Problem to work on> Lines that contain the string "computer" are the ones to list; copy all of them from the records.

Given entries>
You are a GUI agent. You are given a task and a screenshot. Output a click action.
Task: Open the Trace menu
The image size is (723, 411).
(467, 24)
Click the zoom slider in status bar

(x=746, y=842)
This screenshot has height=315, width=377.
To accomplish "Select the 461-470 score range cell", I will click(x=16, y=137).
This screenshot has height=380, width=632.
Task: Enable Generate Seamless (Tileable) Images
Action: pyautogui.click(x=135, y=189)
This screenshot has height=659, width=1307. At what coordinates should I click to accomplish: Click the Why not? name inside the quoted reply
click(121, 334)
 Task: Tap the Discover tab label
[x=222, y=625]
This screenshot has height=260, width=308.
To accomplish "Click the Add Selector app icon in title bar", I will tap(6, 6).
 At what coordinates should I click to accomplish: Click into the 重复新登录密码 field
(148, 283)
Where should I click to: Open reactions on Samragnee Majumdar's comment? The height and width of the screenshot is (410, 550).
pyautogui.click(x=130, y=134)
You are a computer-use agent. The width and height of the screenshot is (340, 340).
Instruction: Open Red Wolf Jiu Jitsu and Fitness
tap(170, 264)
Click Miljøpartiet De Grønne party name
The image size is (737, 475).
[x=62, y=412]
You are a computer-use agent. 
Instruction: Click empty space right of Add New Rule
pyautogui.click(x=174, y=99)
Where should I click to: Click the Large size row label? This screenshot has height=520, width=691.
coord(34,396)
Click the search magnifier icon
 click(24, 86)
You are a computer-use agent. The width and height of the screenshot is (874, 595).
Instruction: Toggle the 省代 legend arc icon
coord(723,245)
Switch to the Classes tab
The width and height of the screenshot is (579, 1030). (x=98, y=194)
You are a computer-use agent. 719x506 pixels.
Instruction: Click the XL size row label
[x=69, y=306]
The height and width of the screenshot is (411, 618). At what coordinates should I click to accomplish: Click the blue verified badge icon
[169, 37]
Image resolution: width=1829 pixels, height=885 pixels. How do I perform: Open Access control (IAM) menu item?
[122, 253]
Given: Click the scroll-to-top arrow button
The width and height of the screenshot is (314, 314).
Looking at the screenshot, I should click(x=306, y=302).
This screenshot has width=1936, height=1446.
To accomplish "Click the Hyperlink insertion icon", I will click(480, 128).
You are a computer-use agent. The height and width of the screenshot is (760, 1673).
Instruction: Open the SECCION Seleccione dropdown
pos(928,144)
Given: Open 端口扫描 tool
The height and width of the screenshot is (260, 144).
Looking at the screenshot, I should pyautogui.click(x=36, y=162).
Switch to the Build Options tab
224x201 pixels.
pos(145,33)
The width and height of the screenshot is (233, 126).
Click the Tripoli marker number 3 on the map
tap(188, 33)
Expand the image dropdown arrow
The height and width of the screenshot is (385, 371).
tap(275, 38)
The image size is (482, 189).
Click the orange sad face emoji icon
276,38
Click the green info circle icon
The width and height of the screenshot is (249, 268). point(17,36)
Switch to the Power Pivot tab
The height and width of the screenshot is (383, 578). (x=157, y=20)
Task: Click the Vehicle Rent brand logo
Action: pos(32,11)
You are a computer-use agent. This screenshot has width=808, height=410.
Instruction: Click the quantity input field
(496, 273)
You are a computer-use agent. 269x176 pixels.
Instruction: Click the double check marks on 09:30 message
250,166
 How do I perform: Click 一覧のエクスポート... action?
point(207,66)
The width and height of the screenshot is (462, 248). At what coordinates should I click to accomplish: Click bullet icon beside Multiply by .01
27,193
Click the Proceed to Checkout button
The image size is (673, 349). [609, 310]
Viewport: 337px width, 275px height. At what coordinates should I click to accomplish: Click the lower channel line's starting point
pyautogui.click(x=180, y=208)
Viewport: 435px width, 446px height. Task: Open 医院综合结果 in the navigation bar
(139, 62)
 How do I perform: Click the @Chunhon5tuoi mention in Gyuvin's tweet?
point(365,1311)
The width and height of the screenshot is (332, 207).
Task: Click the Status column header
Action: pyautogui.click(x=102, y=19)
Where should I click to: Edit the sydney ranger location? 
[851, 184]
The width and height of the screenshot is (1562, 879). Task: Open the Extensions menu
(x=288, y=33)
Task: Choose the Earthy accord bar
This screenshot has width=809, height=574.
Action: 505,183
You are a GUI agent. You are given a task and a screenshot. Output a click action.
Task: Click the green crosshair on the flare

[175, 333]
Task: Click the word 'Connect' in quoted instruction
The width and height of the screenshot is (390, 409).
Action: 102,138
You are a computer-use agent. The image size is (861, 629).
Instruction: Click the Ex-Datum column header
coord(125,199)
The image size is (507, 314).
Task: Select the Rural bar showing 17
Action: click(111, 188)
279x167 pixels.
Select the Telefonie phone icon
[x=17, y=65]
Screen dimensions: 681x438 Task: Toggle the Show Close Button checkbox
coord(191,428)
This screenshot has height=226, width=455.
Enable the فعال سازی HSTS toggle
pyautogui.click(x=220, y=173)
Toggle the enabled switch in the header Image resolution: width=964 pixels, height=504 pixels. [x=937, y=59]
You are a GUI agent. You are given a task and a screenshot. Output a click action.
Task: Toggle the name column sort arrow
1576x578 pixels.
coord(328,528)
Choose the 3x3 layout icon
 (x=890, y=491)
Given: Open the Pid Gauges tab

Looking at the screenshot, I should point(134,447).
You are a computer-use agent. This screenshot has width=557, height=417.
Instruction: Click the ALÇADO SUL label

Response area>
You are a computer-use agent. The width and height of the screenshot is (340, 340).
You are a computer-use agent. 
You are a computer-use agent. The width and height of the screenshot is (874, 595).
You are a computer-use agent. 719x506 pixels.
You are a computer-use agent. The height and width of the screenshot is (760, 1673).
You are a computer-use agent. This screenshot has width=808, height=410.
You are a computer-use agent. 269x176 pixels.
You are a computer-use agent. The image size is (861, 629).
You are a computer-use agent. This screenshot has width=557, height=417.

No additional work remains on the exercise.